Experience:
Wisconsin Department of Natural Resources
2019 - Present
A mixture of Python and R scripts were used and automated to create a data processing pipeline which runs and utilizes the output of a pre-trained object detection model (MegaDetector) to automatically classify all images in and added to the Snapshot Wisconsin project. This implementation decreased the human image classification backlog by nearly 10 million images (> 50%) and gives an initial classification to all new images within minutes of upload.
Exceptionally designed data visualizations can positively impact a project in ways which are difficult to explain. Detailed temporal data associated with cameras, laid out in an intuitive way, help lead to the identification and effective communication of issues across the entire project which were otherwise unexplainable. With consistency in understanding of the issues, resolution were quickly able to be decided upon and implemented.

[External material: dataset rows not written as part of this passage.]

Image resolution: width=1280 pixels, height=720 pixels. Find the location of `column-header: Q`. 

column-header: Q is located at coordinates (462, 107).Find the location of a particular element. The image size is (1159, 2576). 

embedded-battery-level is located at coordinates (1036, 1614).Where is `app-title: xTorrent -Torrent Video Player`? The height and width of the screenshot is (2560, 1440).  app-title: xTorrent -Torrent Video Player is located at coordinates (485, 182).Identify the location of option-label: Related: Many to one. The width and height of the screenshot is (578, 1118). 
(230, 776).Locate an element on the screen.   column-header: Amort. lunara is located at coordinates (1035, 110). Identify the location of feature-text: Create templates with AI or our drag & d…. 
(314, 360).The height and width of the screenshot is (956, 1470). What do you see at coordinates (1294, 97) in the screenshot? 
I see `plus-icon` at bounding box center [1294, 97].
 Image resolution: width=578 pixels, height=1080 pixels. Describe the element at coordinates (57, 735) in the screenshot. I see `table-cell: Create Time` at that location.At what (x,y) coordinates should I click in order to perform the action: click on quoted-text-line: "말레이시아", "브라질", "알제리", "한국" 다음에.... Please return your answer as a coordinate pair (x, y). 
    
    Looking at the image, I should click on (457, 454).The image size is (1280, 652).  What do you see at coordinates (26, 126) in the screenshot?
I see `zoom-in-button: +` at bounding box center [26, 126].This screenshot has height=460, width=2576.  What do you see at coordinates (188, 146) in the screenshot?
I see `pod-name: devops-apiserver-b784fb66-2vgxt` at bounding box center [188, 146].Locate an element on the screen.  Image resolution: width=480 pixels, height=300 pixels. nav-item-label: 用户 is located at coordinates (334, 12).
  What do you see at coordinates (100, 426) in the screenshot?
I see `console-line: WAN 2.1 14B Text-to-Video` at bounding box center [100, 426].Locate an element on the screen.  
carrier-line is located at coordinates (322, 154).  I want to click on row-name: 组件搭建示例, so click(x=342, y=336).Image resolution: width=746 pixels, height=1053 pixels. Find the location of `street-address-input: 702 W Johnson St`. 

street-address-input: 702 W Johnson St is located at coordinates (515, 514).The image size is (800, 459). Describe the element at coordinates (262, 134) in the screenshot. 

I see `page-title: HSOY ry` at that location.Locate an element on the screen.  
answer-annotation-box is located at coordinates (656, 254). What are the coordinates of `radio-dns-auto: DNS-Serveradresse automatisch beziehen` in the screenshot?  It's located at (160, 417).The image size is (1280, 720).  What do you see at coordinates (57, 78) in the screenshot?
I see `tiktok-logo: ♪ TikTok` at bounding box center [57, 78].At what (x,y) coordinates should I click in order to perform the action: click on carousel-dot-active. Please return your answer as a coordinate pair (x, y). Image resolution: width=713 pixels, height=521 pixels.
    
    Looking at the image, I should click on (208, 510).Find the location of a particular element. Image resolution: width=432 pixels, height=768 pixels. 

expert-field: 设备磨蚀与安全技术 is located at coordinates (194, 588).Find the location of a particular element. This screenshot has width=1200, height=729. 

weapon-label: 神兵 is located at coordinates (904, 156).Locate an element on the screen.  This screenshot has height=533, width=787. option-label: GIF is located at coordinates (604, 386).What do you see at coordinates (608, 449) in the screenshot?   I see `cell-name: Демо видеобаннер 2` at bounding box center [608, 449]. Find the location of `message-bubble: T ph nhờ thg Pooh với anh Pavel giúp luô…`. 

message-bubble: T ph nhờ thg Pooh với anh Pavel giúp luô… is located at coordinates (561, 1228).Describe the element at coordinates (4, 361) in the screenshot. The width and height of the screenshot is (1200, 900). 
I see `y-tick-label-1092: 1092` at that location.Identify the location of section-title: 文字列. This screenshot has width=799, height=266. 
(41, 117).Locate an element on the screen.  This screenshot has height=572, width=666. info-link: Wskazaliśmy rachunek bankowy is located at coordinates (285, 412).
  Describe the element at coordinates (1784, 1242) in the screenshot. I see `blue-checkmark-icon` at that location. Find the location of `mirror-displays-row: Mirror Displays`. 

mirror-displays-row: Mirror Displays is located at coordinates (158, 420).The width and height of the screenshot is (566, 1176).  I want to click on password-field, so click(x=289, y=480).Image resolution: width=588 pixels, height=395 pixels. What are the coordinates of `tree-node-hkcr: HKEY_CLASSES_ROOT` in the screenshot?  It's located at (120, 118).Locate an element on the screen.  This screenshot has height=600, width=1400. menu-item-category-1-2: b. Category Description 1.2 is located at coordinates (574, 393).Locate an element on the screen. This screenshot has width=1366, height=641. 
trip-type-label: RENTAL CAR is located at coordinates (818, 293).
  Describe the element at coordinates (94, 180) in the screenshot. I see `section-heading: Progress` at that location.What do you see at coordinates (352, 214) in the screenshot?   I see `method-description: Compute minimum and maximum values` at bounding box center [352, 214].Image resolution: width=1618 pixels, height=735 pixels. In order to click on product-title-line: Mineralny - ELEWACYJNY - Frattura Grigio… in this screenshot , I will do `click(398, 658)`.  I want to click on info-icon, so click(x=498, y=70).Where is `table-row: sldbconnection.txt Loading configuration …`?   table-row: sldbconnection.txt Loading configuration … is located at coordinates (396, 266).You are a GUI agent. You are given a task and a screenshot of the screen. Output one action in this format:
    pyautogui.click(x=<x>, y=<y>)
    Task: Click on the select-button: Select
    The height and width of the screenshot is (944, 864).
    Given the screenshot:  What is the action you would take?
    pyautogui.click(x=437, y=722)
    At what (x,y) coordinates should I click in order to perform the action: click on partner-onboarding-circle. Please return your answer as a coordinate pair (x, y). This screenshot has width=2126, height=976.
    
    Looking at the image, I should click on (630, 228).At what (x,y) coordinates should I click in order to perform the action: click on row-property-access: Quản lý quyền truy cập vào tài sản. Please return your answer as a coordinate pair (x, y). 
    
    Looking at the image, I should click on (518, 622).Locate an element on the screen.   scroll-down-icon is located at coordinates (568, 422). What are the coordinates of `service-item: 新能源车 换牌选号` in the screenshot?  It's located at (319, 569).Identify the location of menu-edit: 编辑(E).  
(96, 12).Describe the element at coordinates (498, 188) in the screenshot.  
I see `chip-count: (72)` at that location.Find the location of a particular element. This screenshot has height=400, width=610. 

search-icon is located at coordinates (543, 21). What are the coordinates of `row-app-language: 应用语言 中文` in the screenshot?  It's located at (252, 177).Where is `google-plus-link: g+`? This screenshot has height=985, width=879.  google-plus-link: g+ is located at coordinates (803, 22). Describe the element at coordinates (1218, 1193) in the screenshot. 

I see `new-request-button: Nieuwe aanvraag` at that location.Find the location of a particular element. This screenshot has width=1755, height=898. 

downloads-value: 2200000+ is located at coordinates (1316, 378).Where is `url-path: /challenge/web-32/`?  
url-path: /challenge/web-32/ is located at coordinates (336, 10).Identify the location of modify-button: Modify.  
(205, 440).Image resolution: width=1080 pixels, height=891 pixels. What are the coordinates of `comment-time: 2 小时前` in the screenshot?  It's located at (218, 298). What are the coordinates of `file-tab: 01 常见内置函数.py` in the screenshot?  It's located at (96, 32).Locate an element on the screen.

While working in the Office of Applied Science of the Department of Natural Resources, I have taken on the responsibilities and roles of Unmanned Aerial Systems Coordinator and Pilot. The responsibilities include managing a drone flight program, earning and retaining a FAA Part 107 pilot license, and planning, coordinating, and executing flight missions related to scientific research being conducted by fisheries and wildlife biologists and research scientists.
Researchers using Snapshot Wisconsin data often are R savvy users. To better serve these users with consistent, robust, and easy to access data, I designed and created a prototype R package to help pull a single use case worth of data. The prototype had such a positive impact on the Snapshot Wisconsin researchers that I was immediately logging feature requests. Since then, the R package has become a mainstay for researchers.
The Snapshot Wisconsin Data Dashboard is a data visualization application using R and the Shiny package. The purpose is to visualized Snapshot Wisconsin species classification data for public use. Future iterations will be used to help species specialists and species committees make decisions. This was the first successful effort to share Snapshot Wisconsin data with the public on an ongoing basis.